Less than two weeks after an anonymous tip prompted state auditors to being reviewing financial records at one Johnston County town, a second tip has prompted investigators to look at another municipality.

The Benson Board of Commissioners held an emergency meeting with representatives from the NC Office of the State Auditor on Friday.  The meeting was held after a complaint was filed relating to the Town of Benson. Specifically what the complaint was has not been disclosed.

Benson Mayor William Massengill Jr.
Benson Mayor William Massengill Jr.

During Friday’s meeting, Mayor William Massengill Jr. said in a prepared statement, “Today, the Benson Board of Commissioners met with staff from the Office of the State Auditor to learn about the process which will be undertaken in regards to an investigation which was prompted by information sent to their internet based tip line. The Town of Benson understands and fully supports the work of the State Auditor to assure that the people’s monies are spent according to law.”

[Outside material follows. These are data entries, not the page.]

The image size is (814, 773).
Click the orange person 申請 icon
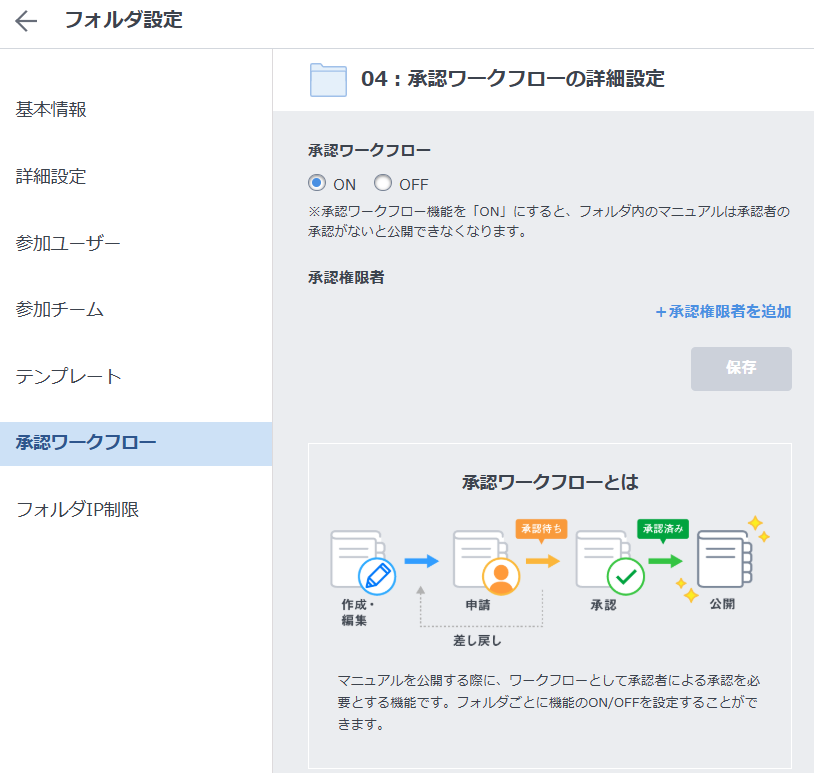(x=500, y=577)

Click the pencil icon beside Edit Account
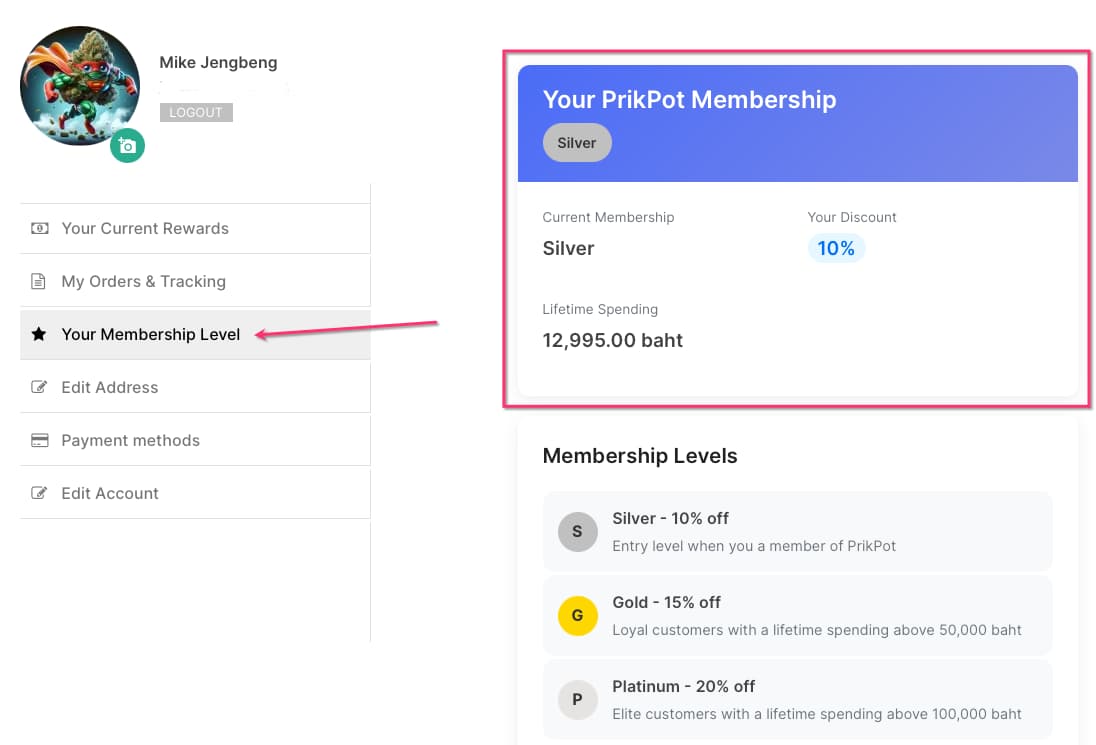[39, 493]
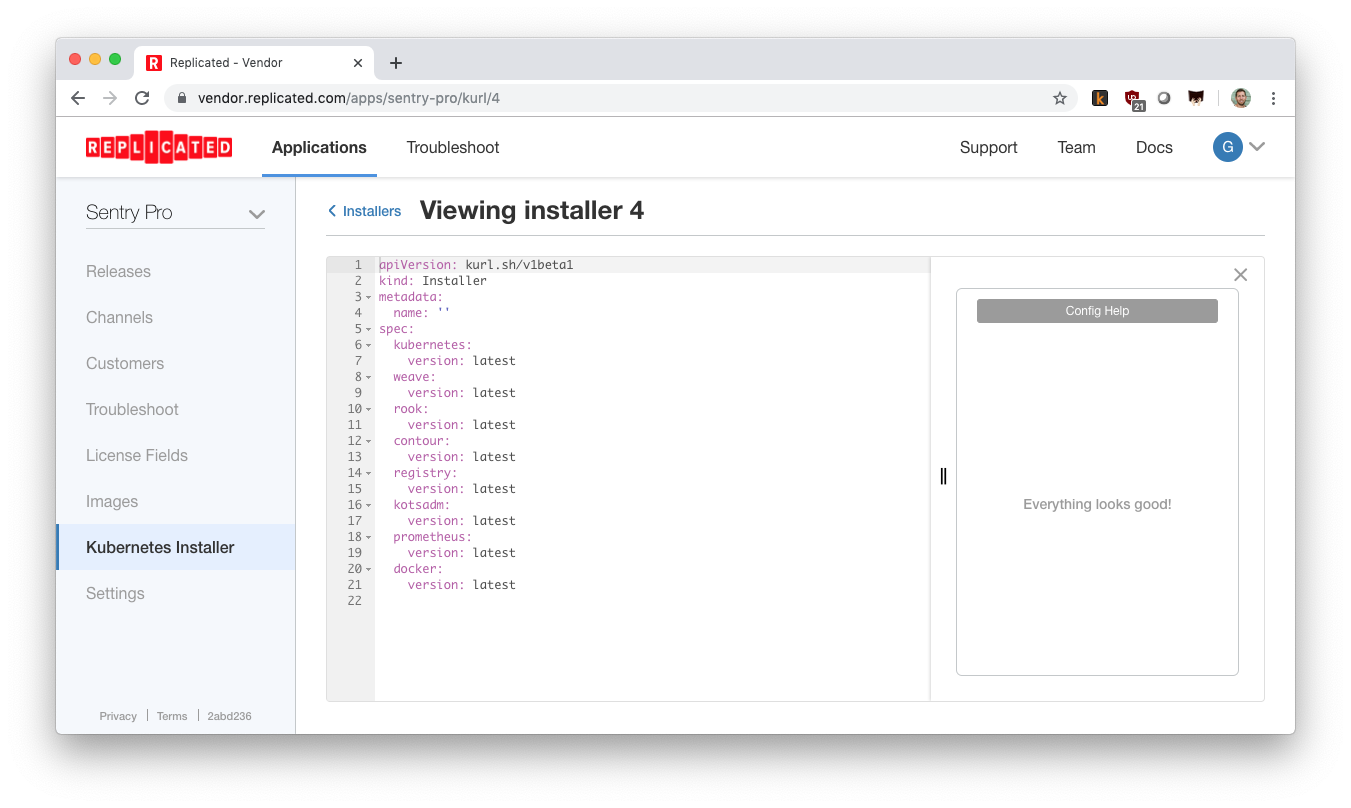Screen dimensions: 1351x808
Task: Click the browser back arrow
Action: (78, 98)
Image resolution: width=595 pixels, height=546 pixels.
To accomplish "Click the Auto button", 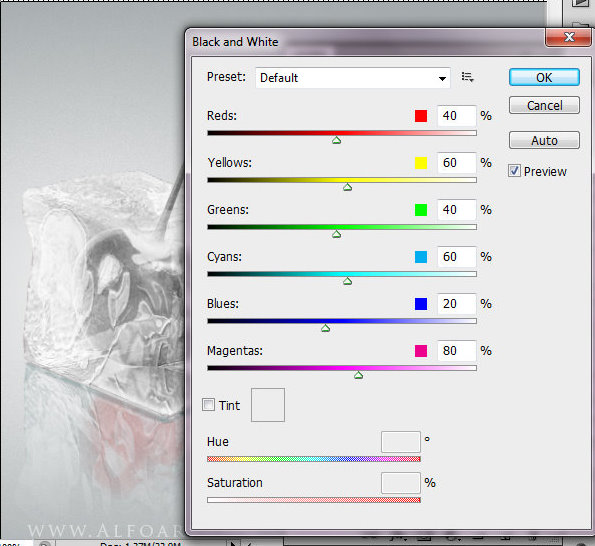I will (x=544, y=140).
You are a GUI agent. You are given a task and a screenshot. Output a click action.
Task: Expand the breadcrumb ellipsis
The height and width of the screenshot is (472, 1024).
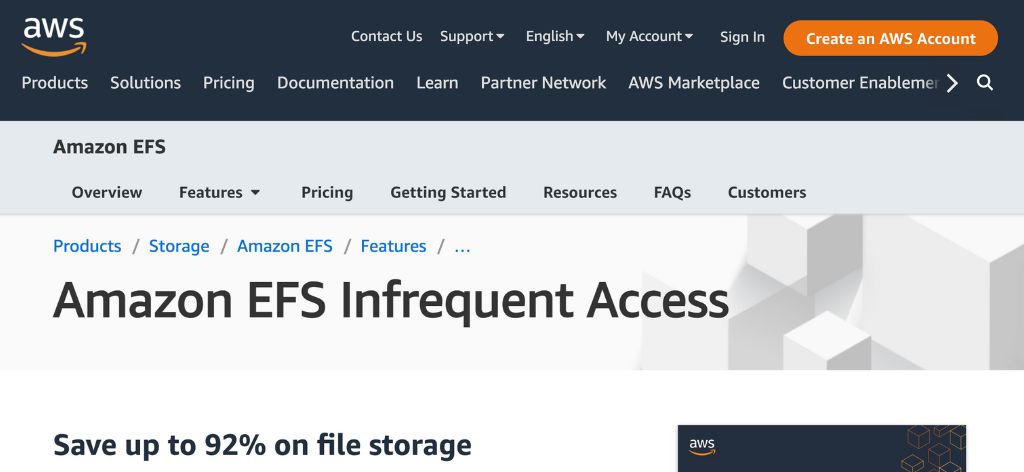pyautogui.click(x=462, y=246)
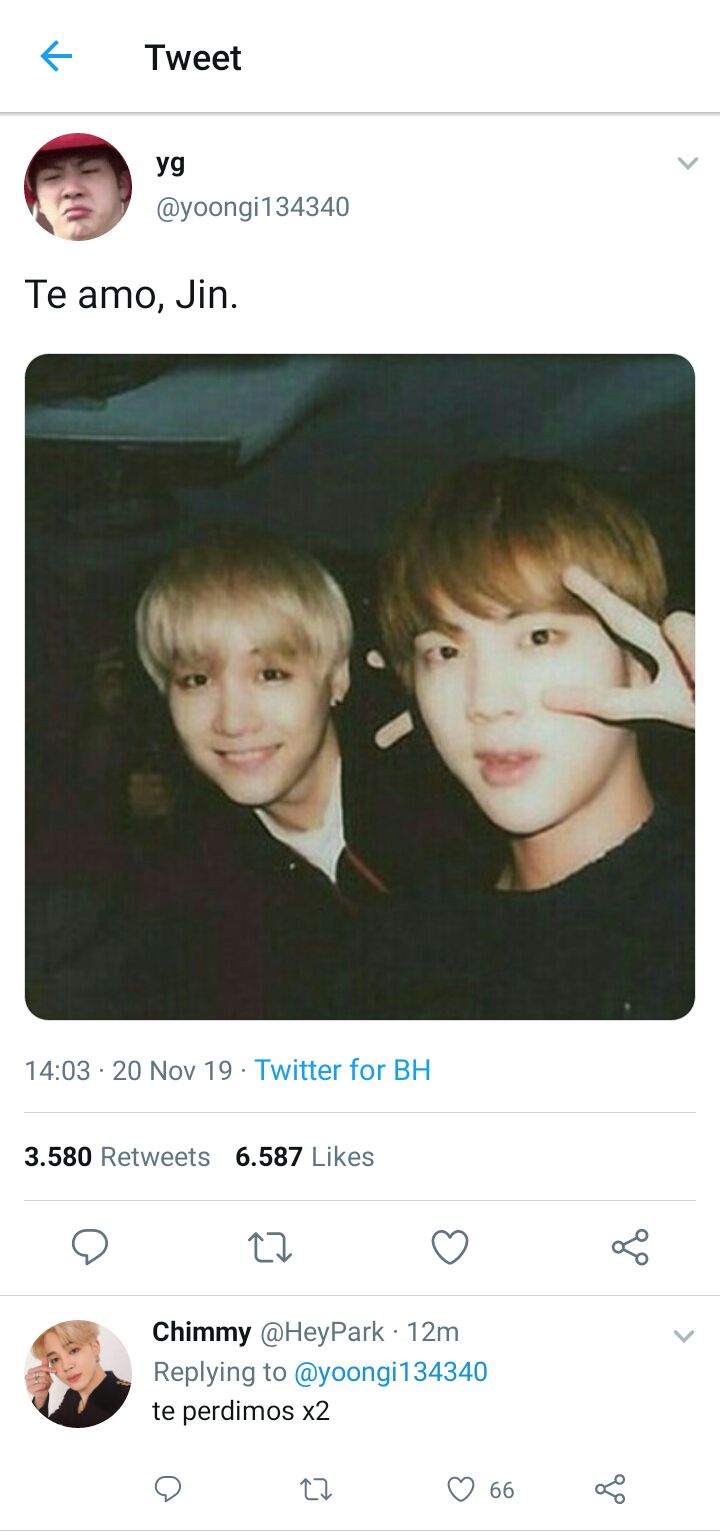Viewport: 720px width, 1535px height.
Task: Open the Twitter for BH link
Action: [x=343, y=1070]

Massengill said, “We are not aware of any impropriety and will cooperate fully with any investigation. We understand that the state auditor has to investigate all complaints and we fully support this transparency and oversight.”

In a member dated Feb. 11th, Town Manager Matt Zapp also said, “The Town of Benson is unaware of any wrongdoing or misuse of public funds.”

On Feb. 2nd, representatives from the state auditor’s office met in closed session with Micro Mayor Jay Warren and members of the Micro Town Board after a similar tip was phoned in about allegations involving town funds in July 2015.  Warren said Micro was fully cooperating with the state probe and added, “Sometimes tips are bogus.”

Bill Holmes, a spokesperson for the NC State Auditor’s Office, told WTSB News on Feb. 5th the agency does release information about ongoing investigations. He would neither confirm nor deny auditors are investigating possible irregularities at the Town of Micro.

“We as a matter of policy do not talk about audits… because we don’t know the results of those until we get to the end,” Holmes said. “If you start talking about what somebody may or may not have done, it may unfairly target the object of those complaints. The way we operate is if we get to the point where we find something that would be considered reportable, under auditing or investigative standards, then we would be happy to talk about the report.”